We make some progress during the “is she healthy enough for poison?” checkup. The shoulder pain that I had thought solved has come back. Bridget, one of the ace nurse practitioners, says that if a couple of days of muscle relaxants hasn’t worked, then it’s not going to work. Bridget suggests doubling the dose of the medicine I was first prescribed for “neuropathy,” the term of art to describe nerves going haywire for reasons that can’t exactly be pinpointed. So far, this seem to be doing the trick.
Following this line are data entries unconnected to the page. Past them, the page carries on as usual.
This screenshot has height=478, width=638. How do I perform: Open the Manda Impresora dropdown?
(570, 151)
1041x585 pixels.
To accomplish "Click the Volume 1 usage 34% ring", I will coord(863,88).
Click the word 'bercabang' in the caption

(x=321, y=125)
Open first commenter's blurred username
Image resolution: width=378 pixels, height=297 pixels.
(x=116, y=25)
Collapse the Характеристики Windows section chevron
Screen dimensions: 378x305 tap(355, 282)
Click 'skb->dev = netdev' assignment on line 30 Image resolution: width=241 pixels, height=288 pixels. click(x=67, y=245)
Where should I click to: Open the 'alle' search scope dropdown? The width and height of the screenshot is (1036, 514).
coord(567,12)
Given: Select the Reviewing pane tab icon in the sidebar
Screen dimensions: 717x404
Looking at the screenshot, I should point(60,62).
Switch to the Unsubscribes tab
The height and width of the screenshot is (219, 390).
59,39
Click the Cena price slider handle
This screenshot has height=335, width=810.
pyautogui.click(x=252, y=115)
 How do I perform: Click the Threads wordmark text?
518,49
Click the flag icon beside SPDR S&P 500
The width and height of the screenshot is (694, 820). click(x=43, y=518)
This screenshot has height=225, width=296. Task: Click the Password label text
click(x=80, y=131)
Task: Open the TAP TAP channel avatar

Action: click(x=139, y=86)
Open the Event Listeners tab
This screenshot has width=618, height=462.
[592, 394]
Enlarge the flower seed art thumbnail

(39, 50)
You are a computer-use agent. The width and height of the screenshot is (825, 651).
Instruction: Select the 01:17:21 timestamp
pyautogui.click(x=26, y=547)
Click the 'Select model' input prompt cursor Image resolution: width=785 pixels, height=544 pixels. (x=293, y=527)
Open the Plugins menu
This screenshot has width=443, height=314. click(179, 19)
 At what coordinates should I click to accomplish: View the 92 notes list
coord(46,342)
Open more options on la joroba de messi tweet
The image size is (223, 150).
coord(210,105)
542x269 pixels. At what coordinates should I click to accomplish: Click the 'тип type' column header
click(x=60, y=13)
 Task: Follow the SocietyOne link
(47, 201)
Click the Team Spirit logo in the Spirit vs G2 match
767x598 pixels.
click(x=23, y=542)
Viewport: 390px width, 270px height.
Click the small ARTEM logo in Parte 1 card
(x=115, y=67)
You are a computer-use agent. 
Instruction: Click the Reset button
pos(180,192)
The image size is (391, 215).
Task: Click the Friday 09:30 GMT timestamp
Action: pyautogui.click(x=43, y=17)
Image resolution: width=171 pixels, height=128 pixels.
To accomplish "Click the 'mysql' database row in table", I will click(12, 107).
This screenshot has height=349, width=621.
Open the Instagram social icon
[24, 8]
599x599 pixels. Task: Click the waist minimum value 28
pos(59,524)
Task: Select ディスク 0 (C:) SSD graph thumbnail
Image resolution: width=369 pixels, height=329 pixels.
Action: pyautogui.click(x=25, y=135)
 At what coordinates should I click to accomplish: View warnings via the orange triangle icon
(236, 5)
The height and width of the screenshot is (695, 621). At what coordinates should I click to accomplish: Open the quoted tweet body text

So maybe my sore right arm isn’t due to an old injury after all.
Bridget says she’s glad that the mouth sore routine is working. She says to keep that up as needed. She suggests taking Nexium morning and night to shield my stomach from both chemo upset and the large doses of ibuprofen I’m taking. I point out that I’m taking 24 different prescription medications.
“But you won’t be on them forever,” Bridget says.
That’s some comfort, I guess.
“Do you have an appointment with Dr. Hwang?” Bridget asks.
This question catches me off guard. I knew I was going to have to have another surgery so that my surgeon, Dr. Hwang, could get “clean margins,” healthy tissue, on one remaining side of my cancer zone. Approximately half of women who have lumpectomies for ductal carcinoma in situ (DCIS) need a second surgery. DCIS is particularly difficult to excise since it can’t be seen with the naked eye. (I think of DCIS surgery as a bit like a surgical pin-the-tail-on-the-donkey, though I’m sure my surgeon wouldn’t like that characterization.)
But for some reason, I’d thought the order of business would be chemo-radiation-surgery, not chemo-surgery-radiation. I was bracing for the OR sometime in April or May, not March. Bridget points out that it’s a really bad idea to operate on irradiated skin.
“I could tell you horror stories,” she says.
I know there’s really no saying, “no,” so I nod. I don’t want to have a left breast that’s not only pleated but also a horror story. Still, I was hoping for skiing, not surgery, in March. Now, the whole ski season is in question. This sounds petty when we’re talking about life-threatening illness, I guess. But Tahoe in the winter with skis is heaven on earth to me. All I can do now is hope that the 300+ inches of snow up there last until May.
After the check-up, there’s blood work downstairs. For the first time, my red blood cells, hemoglobin and hematocrit (volume of red blood cells) are low, but not so low that I can’t do chemo.
So then it’s upstairs for the usual routine: weight (still haven’t lost any, no fair!), blood pressure, blood oxygenation, wet my hair for the freezy cap, wait for the chemo drugs to be mixed, put on the freezy cap, then carboplatin for an hour, taxotere for an hour, herceptin for half an hour. Chat with my husband and Mikiko, a dear friend who’s keeping us company for this round. Go home. Enjoy a day of steroid-infused wellness, then wait for the nausea, GI upset, fatigue and mouth sores to hit. I’m in the thick of that now. Not sure how long it will last. Hopefully it will clear before February 10. But even the malaise doesn’t lift, I cling to this: The next chemo is the last chemo. Can’t come too soon.